▶ **Written task**:
Give the lines from the one containing "Identify the location" through the end of the records, inclusive, as a Markdown table with the columns Row and Line. Leave out any blank lines.

┌─ Data extract

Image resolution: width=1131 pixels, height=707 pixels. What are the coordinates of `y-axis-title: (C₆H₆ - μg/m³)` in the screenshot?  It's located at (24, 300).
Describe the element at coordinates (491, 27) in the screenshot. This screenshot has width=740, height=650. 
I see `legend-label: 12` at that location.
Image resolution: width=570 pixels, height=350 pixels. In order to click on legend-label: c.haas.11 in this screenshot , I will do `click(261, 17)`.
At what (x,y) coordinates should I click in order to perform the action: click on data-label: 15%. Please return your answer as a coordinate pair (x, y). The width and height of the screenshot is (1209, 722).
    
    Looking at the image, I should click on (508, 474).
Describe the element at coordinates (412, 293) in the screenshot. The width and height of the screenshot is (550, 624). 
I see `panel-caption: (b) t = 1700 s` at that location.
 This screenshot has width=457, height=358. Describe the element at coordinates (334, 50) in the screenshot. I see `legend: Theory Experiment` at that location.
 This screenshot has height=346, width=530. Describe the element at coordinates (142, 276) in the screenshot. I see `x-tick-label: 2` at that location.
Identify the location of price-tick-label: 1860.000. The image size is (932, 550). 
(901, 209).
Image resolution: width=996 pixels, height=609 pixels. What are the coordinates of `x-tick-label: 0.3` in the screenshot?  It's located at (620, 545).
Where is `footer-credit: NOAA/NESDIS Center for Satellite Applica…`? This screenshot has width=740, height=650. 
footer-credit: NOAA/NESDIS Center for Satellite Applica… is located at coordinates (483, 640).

└─

▶ **Exercise output**:
| Row | Line |
|---|---|
| 1 | Identify the location of price-tick-label: 1860.000. The image size is (932, 550).  |
| 2 | (901, 209). |
| 3 | Image resolution: width=996 pixels, height=609 pixels. What are the coordinates of `x-tick-label: 0.3` in the screenshot?  It's located at (620, 545). |
| 4 | Where is `footer-credit: NOAA/NESDIS Center for Satellite Applica…`? This screenshot has width=740, height=650.  |
| 5 | footer-credit: NOAA/NESDIS Center for Satellite Applica… is located at coordinates (483, 640). |